What does HL7 stand for?

HL7 stands for Health Level Seven. The “seven” refers to the seventh layer of the OSI (Open Systems Interconnection) networking model, which is the application layer. This signals that HL7 standards operate at the application level as they define the content, structure, and meaning of health data being exchanged, not the network transport mechanics below it.

What is HL7 CDA?

HL7 CDA stands for Clinical Document Architecture. It is an HL7 v3-based standard for structuring clinical documents in XML format. CDA is used primarily for documents like discharge summaries, progress notes, referral letters, and patient care summaries. The most commonly used CDA format in the US is the Consolidated CDA (C-CDA), which defines specific templates for documents like the Continuity of Care Document (CCD). C-CDA was required under Meaningful Use and remains part of the USCDI requirements under the 21st Century Cures Act.

Who maintains HL7 standards?

HL7 standards are maintained by HL7 International, a not-for-profit standards development organization. HL7 International operates through technical committees and working groups made up of member organizations consisting of EHR vendors, healthcare providers, government agencies, academic institutions, and technology companies. It has over 1,600 corporate members across more than 50 countries. HL7 International is accredited by the American National Standards Institute (ANSI) and works in coordination with the International Organization for Standardization (ISO).

How does FHIR relate to HL7 v2?

FHIR was built by HL7 International to address the limitations of HL7 v2 and v3. FHIR builds on previous standards, including HL7 v2, HL7 v3, and CDA. Rather than replacing v2 overnight, FHIR exists alongside it. The current strategy most health systems follow is to use HL7 v2 for internal real-time operational messaging and FHIR APIs for external integrations, patient-facing apps, and regulatory compliance.
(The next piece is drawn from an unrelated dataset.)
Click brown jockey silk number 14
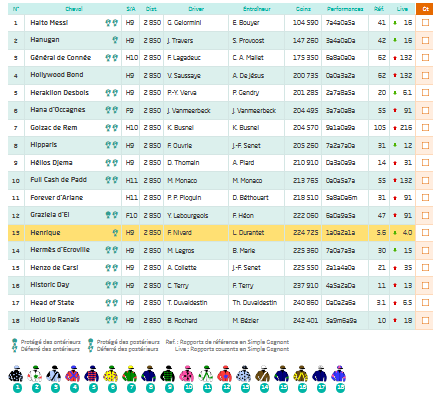This screenshot has height=413, width=433. point(263,374)
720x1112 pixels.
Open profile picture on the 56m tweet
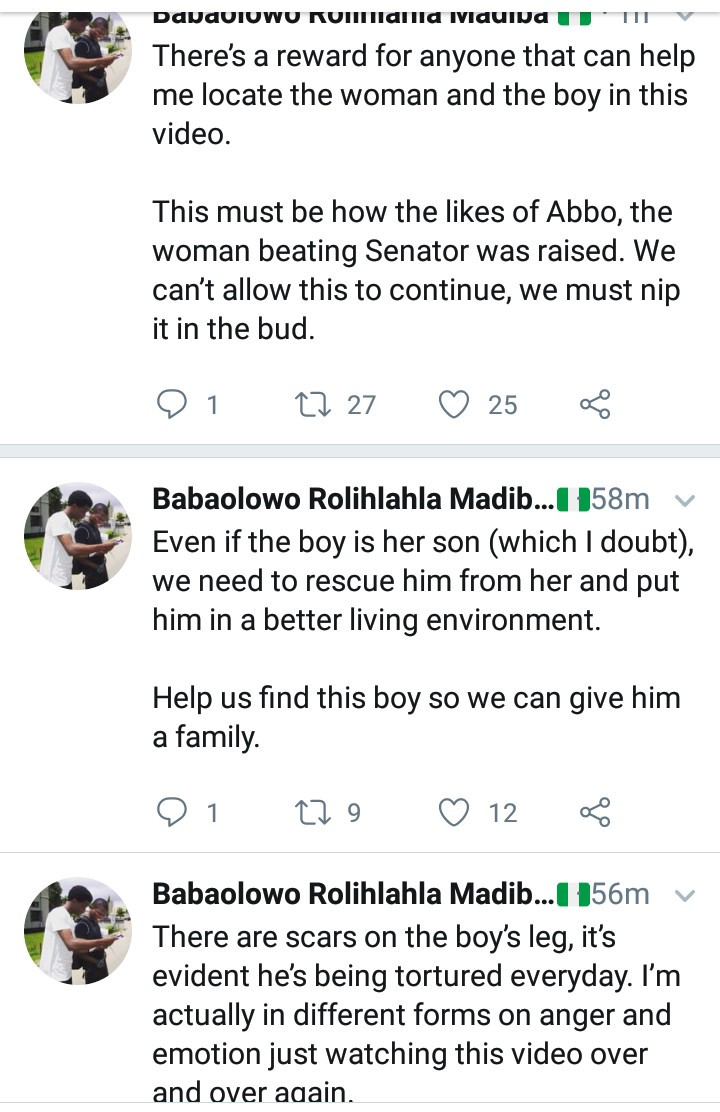point(78,930)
Over time, as FHIR tooling matures and implementation costs drop, this balance is expected to shift.

What are the most common HL7 v2 message types?
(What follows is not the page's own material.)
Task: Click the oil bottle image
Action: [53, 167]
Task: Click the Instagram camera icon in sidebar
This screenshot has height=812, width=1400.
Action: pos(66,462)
The most common HL7 v2 message types are ADT (Admit, Discharge, Transfer), ORU (Observation Result Unsolicited, for lab results), ORM (Order Message, for placing orders), and MDM (Medical Document Management, for transcribed or scanned documents). ADT messages are particularly pervasive: in a 2023 national survey of HIEs, more than 90% of HIEs reported that they routinely or sometimes received and sent CDAs, and most HIEs routinely received and sent HL7 v2 messages. 96% of HIEs reported receiving HL7 v2 ADT messages.
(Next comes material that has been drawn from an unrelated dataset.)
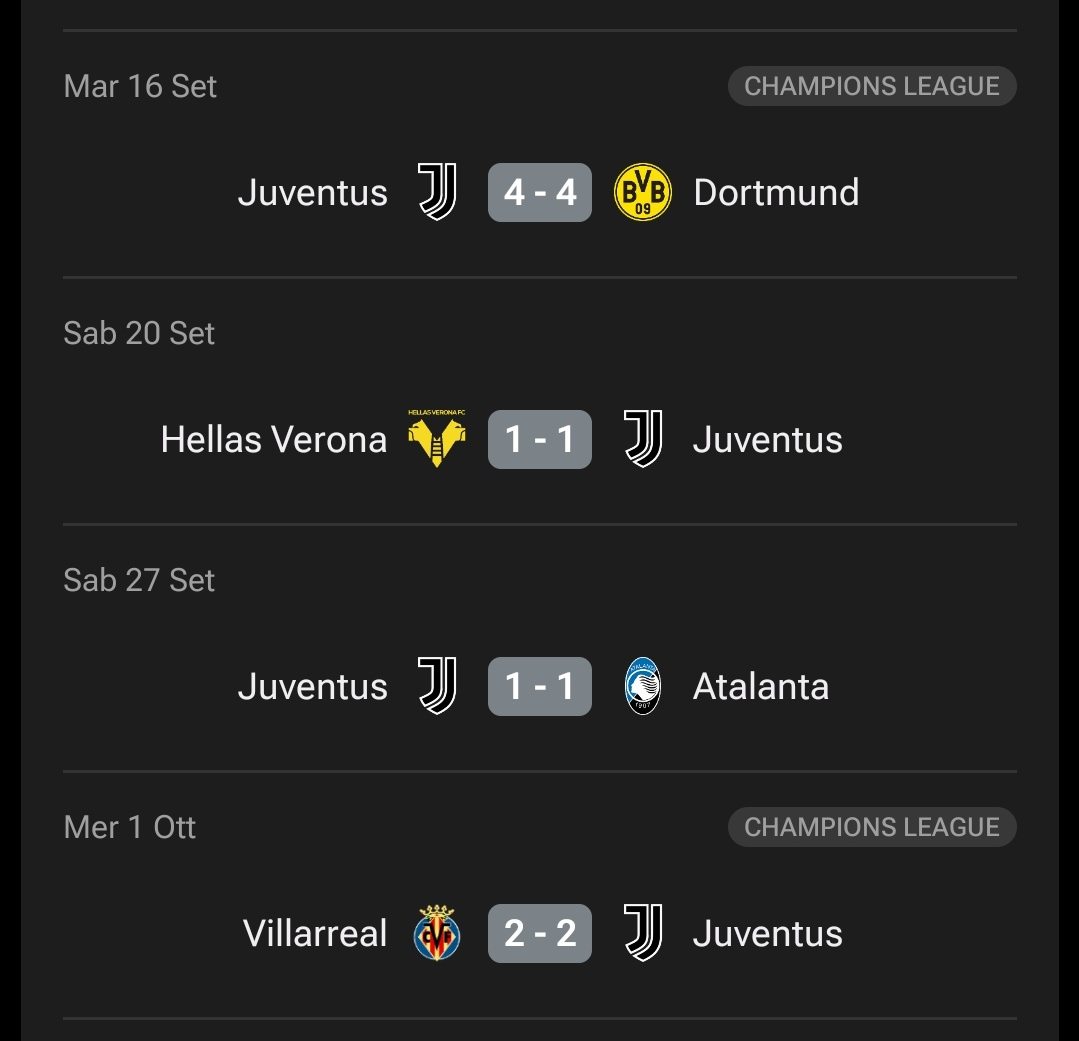Click Juventus crest in Dortmund match
The image size is (1079, 1041).
point(437,192)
What is the USCDI and how does it relate to HL7?

USCDI (United States Core Data for Interoperability) is a standardized set of health data elements defined by ONC that certified health IT systems must be able to exchange. It defines what data is required for, like patient demographics, medications, allergies, lab results, and clinical notes. HL7 FHIR is the primary transport mechanism for USCDI data under ONC certification requirements. ONC’s HTI-1 final rule established a new baseline version of the United States Core Data for Interoperability (USCDI) standard updated to Version 3. In short, USCDI tells you what to share; FHIR defines how to share it.